Les premiers disciples de Jésus étaient, pour la plupart, des pêcheurs qui incarnaient bien la mentalité sémitique de l’époque. Ce n’étaient pas des visionnaires. Ils avaient besoin de preuves tangibles et non de vaines et fumeuses promesses. Les manifestations de Jésus ressuscité reposent sur des expériences concrètes, des rencontres réelles. Les deux verbes grecs utilisés par le Nouveau Testament pour définir l’événement pascal sont : egeirein qui veut dire « réveiller » du sommeil de la mort par intervention directe du Père, et anìstemi qui signifie « se mettre debout », évoquant donc comme un mouvement d’élévation du tombeau et du sol vers le ciel.
Ces deux verbes descriptifs ne sauraient donc réduire la Pâque à la simple réanimation d’un cadavre, comme ce fut le cas pour Lazare, pour le fils de la veuve de Nain ou la fille du chef de la synagogue de Capharnaüm, tous destinés à mourir de nouveau. Par la résurrection, on veut souligner que le Christ échappe au ventre de la mort et revient à la vie. D’où cet attachement à montrer, par des descriptions détaillées, la vérité historique, concrète, de l’existence du Ressuscité : il se fait toucher, parle, rencontre les disciples et mange.
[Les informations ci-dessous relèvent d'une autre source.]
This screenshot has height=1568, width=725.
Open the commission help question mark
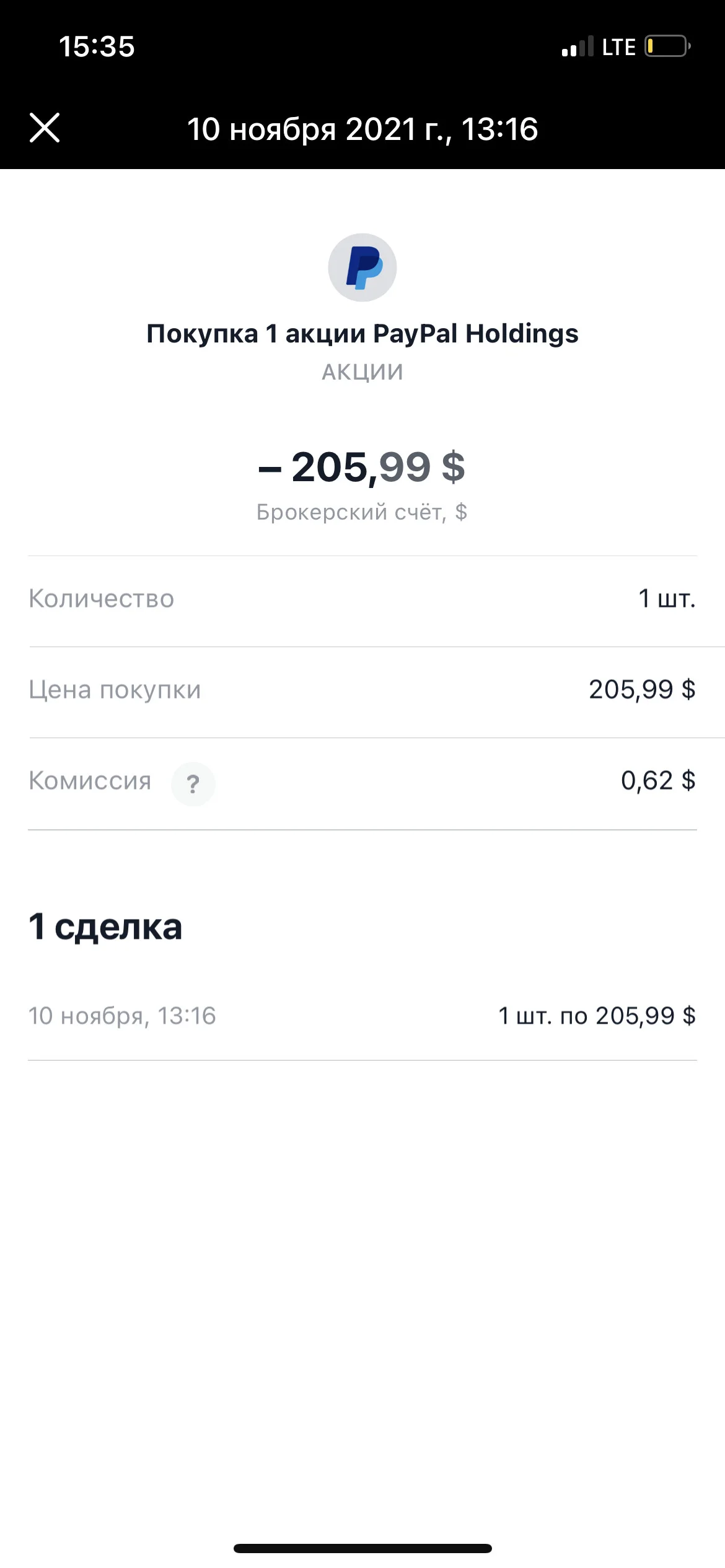(x=193, y=784)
A en croire les témoignages des Actes des Apôtres, confirmés par les lettres de saint Paul aux Romains, aux Corinthiens et aux Galates, l’Eglise primitive a par ailleurs prêché la résurrection de Jésus dès ses débuts, à l’occasion de la première Pentecôte, donc pas plus de deux mois après sa mort (Actes 2,24 ss.). Cela prouve, vu le trop peu de temps à disposition, que les apparitions de Jésus ne pouvaient être des élaborations légendaires du message de la résurrection fruit de la foi. D'ailleurs, comment les apôtres auraient-ils pu prêcher la résurrection de Jésus d’entre les morts si les habitants de Jérusalem pouvaient à n’importe quel moment montrer la présence du cadavre de leur maître?
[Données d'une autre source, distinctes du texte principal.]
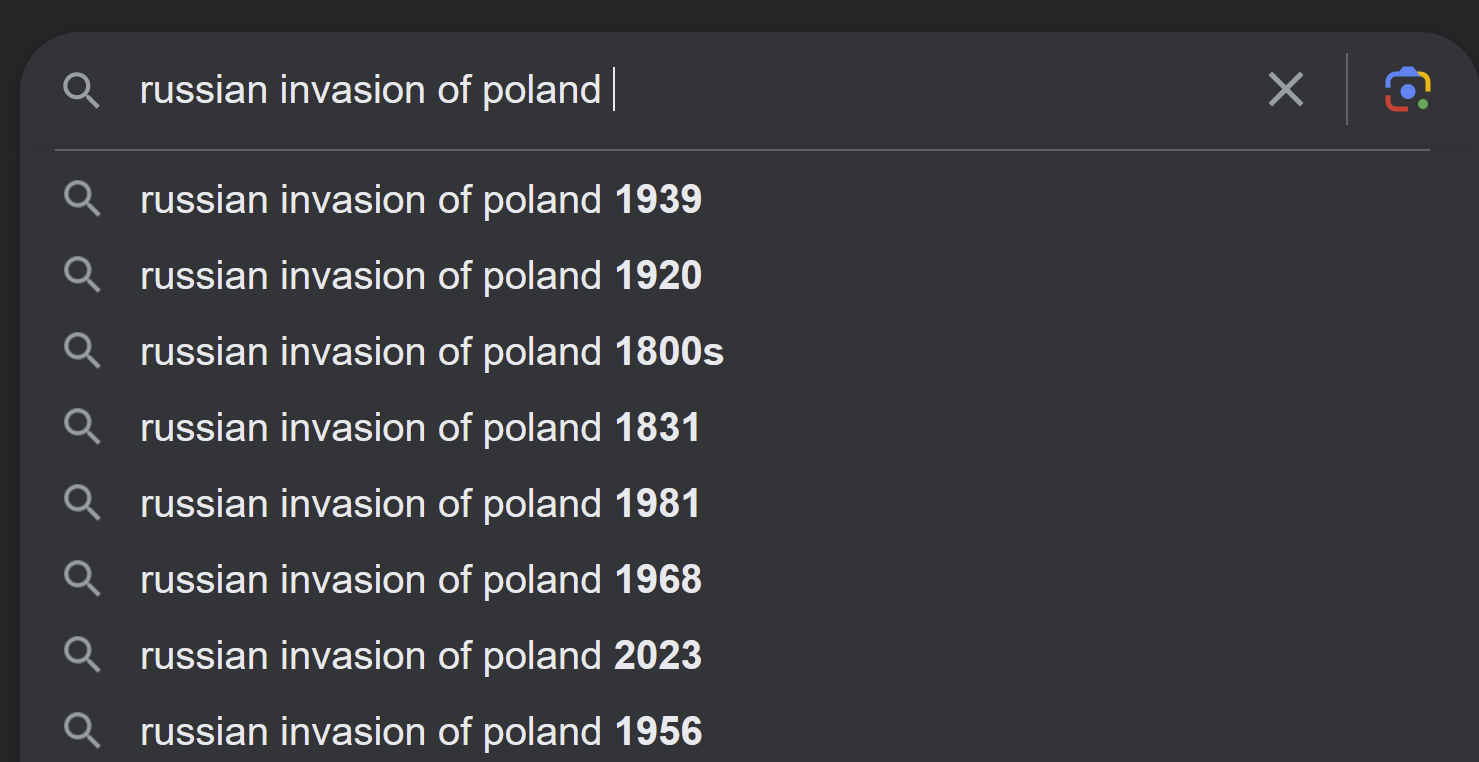Click search icon beside the 1831 suggestion
The width and height of the screenshot is (1479, 762).
82,427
Les premiers à avoir vu Jésus ressuscité auraient été Simon Pierre (1 Cor 15,5; Lc 24,34), Jacques, le cousin du Seigneur (1 Cor 15,7) et Marie Madeleine (Mt 28,9 ss; Jn 20,14-18); deux disciples sur la route d’Emmaüs (Lc 24,15-31), les onze apôtres (1 Cor 15,5; Mt 28,16-20; Lc 24,36-51; Jn 20,19-29; 21,1-23; Actes 1,3-11); un nombre considérable d’apôtres (1 Cor 15,7) et à un certain moment plus de 500 disciples dont « la plupart encore en vie, alors que certains sont morts ». Ce dernier détail est important car si ces témoins que cite Saint Paul, étaient bien vivants, ils auraient pu facilement confirmer ou démentir ses paroles.
Jésus ne se montre pas au grand public en général, à Ponce Pilate, à Caïphe ou à la foule qui avait demandé son exécution. Comme Luc et Pierre le disent clairement, Jésus s’est montré « non pas à tout le peuple, mais seulement aux témoins que Dieu avait choisis d’avance, à nous (…) » (Actes 10,39-40). Donc les témoignages en faveur de la résurrection de Jésus, dans le Nouveau Testament, ne peuvent provenir d’observateurs neutres ou d’adversaires.
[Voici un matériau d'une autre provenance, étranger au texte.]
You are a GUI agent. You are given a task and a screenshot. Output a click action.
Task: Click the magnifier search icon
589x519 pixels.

Les apparitions ont lieu en des circonstances normales, pas à des moments d’extases, ni en rêve, et sans ces caractéristiques de gloire apocalyptique que nous trouvons ailleurs (Mc 9,2-8; Mt 28,3). Selon le père Fabris: « Les apparitions sont inattendues, ne sont pas recherchées. Elles ne sont pas le résultat d’un deuil élaboré, ou d’une vision, mais une intervention de l’extérieur. Par ailleurs, elles se distinguent des apparitions de Dieu dans l’Ancien Testament ; du Dieu ineffable, indicible, invisible d’Abraham, Isaïe ou Jérémie ». Et elles ne pouvaient pas non plus être des hallucinations collectives, sinon il aurait été impossible d’expliquer ce qui est arrivé à Paul sur la route de Damas, quelques années après l’apparition à Pierre, qui a très probablement eu lieu en Galilée.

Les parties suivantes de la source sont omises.